Wczoraj, kilka minut po godzinie 15:00, policjanci sejneńskiej komendy przyjęli zawiadomienie o zaginięciu 96-letniej kobiety, która nie powróciła do domu. Kobieta wymaga stałej opieki i leków. Według zgłoszenia jej najbliższych wyszła z domu przed południem. Nie można było się z nią skontaktować, bo nie posiadała telefonu komórkowego. Rodzina na początku prowadziła poszukiwała „na własną rękę”, jednak gdy zapadł zmrok, a poszukiwania nie przyniosły rezultatu, o wszystkim powiadomiono policjantów.
Po otrzymaniu zgłoszenia funkcjonariusze natychmiast przystąpili do działania i rozpoczęli poszukiwania. Policjanci, którzy pełnili służbę, od razu zostali zadysponowani do poszukiwań seniorki, a mundurowi, którzy przebywali w tym dniu na wolnym zostali wezwani do służby. W poszukiwania zaangażowali się, funkcjonariusze Straży Granicznej z Placówki Straży Granicznej w Sejnach z dronem, strażacy Państwowej Straży Pożarnej w Sejnach, strażacy ochotnicy z Ochotniczej Straży Pożarnej z Sejn oraz Bubel, a także mieszkańcy miasta. Wszyscy wspólnie przeczesywali tereny leśne, pobliskie miejscowości i drogi dojazdowe. Liczyła się każda minuta. Zimowa aura narażała seniorkę na wychłodzenie organizmu. Dla osoby w podeszłym wieku i chorej mogło to skończyć się tragicznie. Późnym wieczorem, po godzinie 22, kobieta została odnaleziona. Wychłodzona siedziała na ziemi pod drzewem. Była zdezorientowana i nie wiedziała, co się z nią dzieje. Nie była w stanie powiedzieć, gdzie się znajduje i co robi w tym miejscu. Trafiła do szpitala pod opiekę lekarzy.
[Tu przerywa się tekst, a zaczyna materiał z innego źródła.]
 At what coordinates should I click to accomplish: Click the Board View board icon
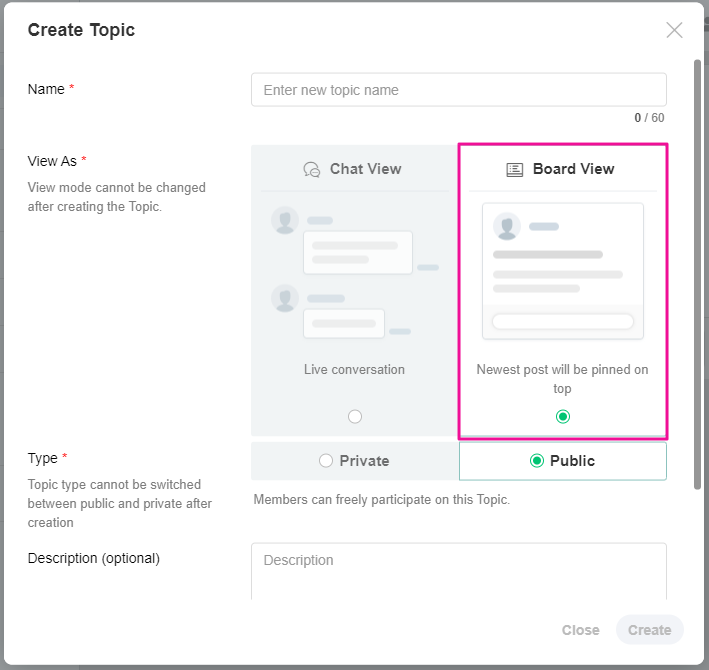[x=515, y=170]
Tego typu sytuacje policjanci traktują zawsze priorytetowo i angażują się w najwyższym stopniu nie lekceważąc żadnego zgłoszenia. Poszukiwania osób w podeszłym wieku są niezwykle trudne. Często są to osoby schorowane, przyjmujące na stałe leki, które wyszły z domu, nie informując członków rodziny o celu swojej wyprawy.
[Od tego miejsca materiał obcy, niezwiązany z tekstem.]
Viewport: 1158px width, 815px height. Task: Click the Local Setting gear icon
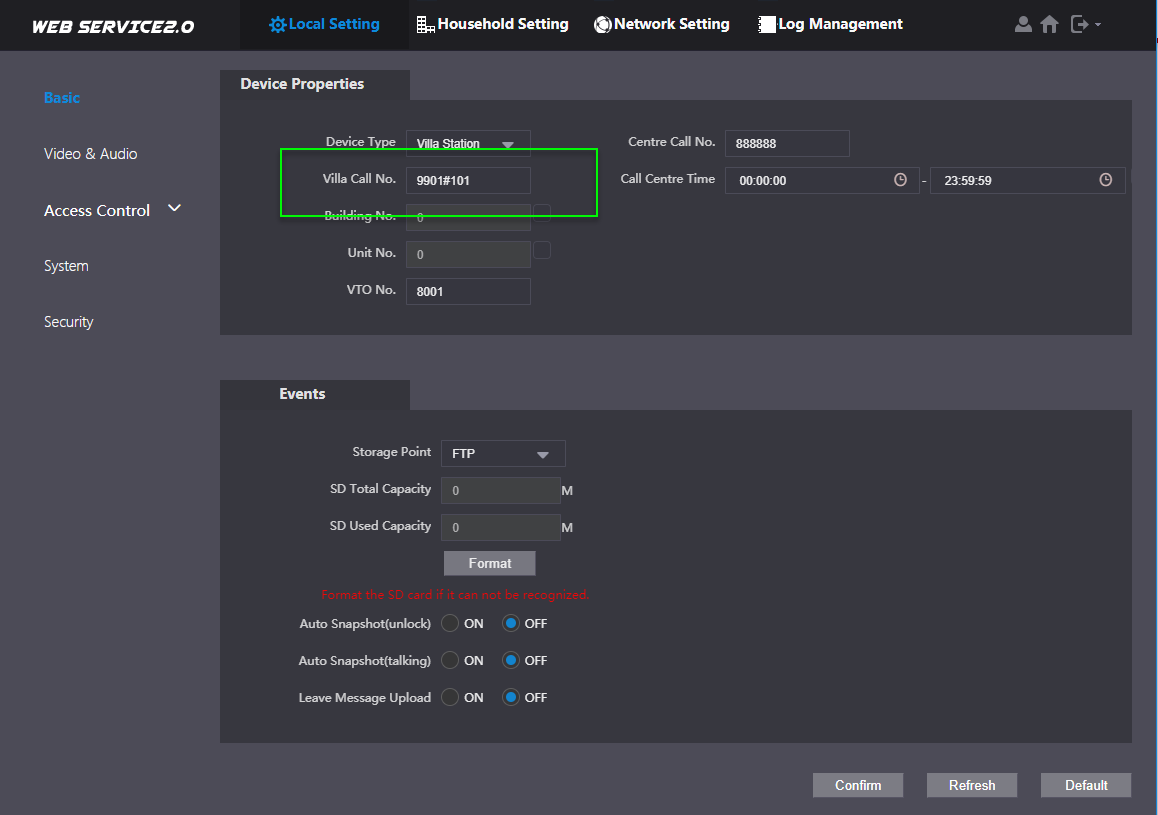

Ponownie apelujemy więc do najbliższych, którzy sprawują opiekę nad dziećmi i osobami w podeszłym wieku. Starajmy się robić wszystko, by nie wychodziły bez naszej wiedzy. Osoby te powinny w miarę możliwości zawsze być pod nadzorem. Pamiętajmy, by miały przy sobie telefon komórkowy z naładowaną baterią, a także kartkę z numerami telefonów do opiekunów. Każdy przypadek zaginięcia należy niezwłocznie zgłaszać policji. Tylko szybkie i sprawnie podjęte działania dają szansę na szczęśliwe odnalezienie zaginionego.
Pamiętajmy, że każdy z nas może pomóc, wystarczy, że będziemy reagować, gdy zobaczymy dziecko bez opieki czy osobę sprawiającą wrażenie zagubionej – zgłośmy to na numer alarmowy.